Un homme souffrant d'une lombalgie. — CLOSON/ISOPIX/SIPA

« J’ai mal au dos ». Une plainte qui est devenue on ne peut plus courante ces dernières années dans les entreprises, d’après les chiffres dévoilés ce mardi par la branche risques professionnels de l’assurance maladie.

Les lombalgies (douleur située au niveau des vertèbres lombaires, partie basse du dos) ont représenté 19 % des accidents du travail en 2015, contre 13 % en 2005. « Et ce alors que les accidents du travail ont baissé, ce qui prouve qu’on arrive à agir sur certaines causes, mais pas celle-là », explique à 20 Minutes Marine Jeantet, directrice des risques professionnels à la Cnamts. Mais ce n’est pas tout : les lombalgies ont aussi représenté 15 % des accidents de trajet en 2015 et 7 % des maladies professionnelles (ce sont souvent des hernies discales dans ce cas-là).

La conséquence « d’un cumul de contraintes »

Reste à savoir pourquoi ce mal de dos est devenu si courant. « Dans les cas d’accident du travail, la lombalgie est le plus souvent provoquée par un faux mouvement lors du port d’une charge lourde ou par une chute. Dans les cas d’un accident de trajet, la lombalgie est consécutive d’une glissade dans la rue (généralement en hiver) ou d’un accident de voiture », indique Marine Jeantet.

Mais ce mal au dos est souvent aussi la conséquence « d’un cumul de contraintes », souligne Evelyne Escriva, chargée de mission à l’Anact (Agence nationale pour l’amélioration des conditions de travail). « Il peut s’agir d’une charge travail trop lourde due à une réduction d’effectifs dans l’entreprise, d’un temps réduit pour effectuer certaines missions, de la non-utilisation de certaines machines alors qu’elles pourraient soulager le salarié », poursuit-elle.

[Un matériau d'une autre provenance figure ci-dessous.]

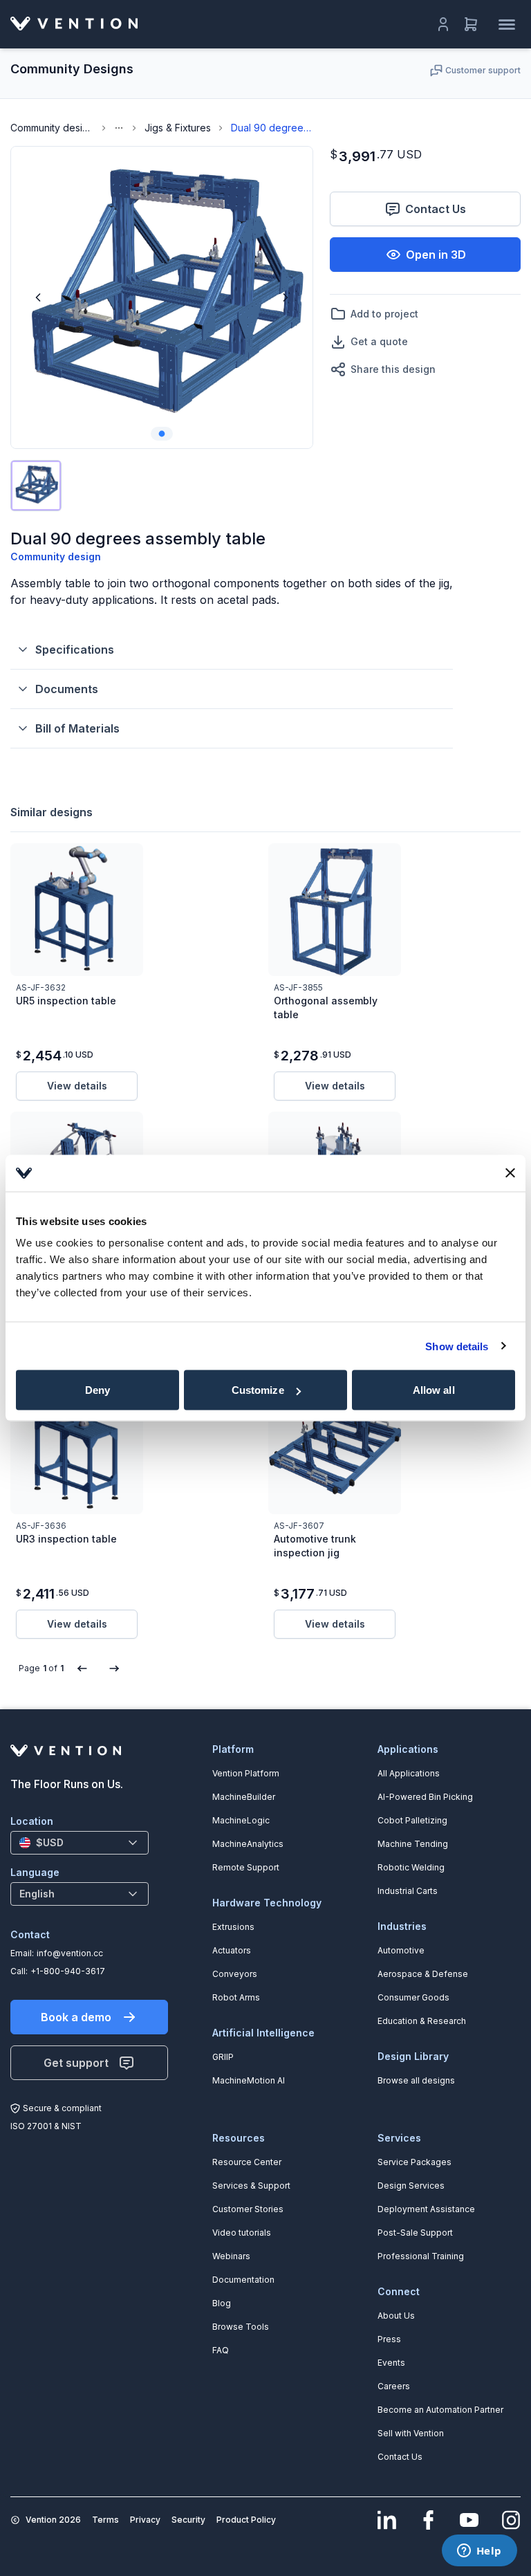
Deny (97, 1390)
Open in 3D (436, 254)
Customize (258, 1390)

Et force est de constater que certains secteurs sont plus touchés par la déferlante de lombalgies que d’autres. « C’est le cas des services à la personne, puisque les salariés manipulent souvent des corps. Mais aussi dans la logistique, qui implique le port de charges lourdes, le BTP et l’agroalimentaire », constate Marine Jeantet.

Des efforts de sensibilisation à faire

Une situation qui a des répercussions sur les finances de l’Assurance-maladie puisque cette pathologie lui coûte près d’un milliard d’euros par an, en raison des arrêts maladifs généralement courts, mais répétitifs qu’elle entraîne et de la prise en charge de soins pour les patients. Et qui pénalise bien évidemment l’activité des entreprises. D’où leur volonté commune à agir sur le sujet.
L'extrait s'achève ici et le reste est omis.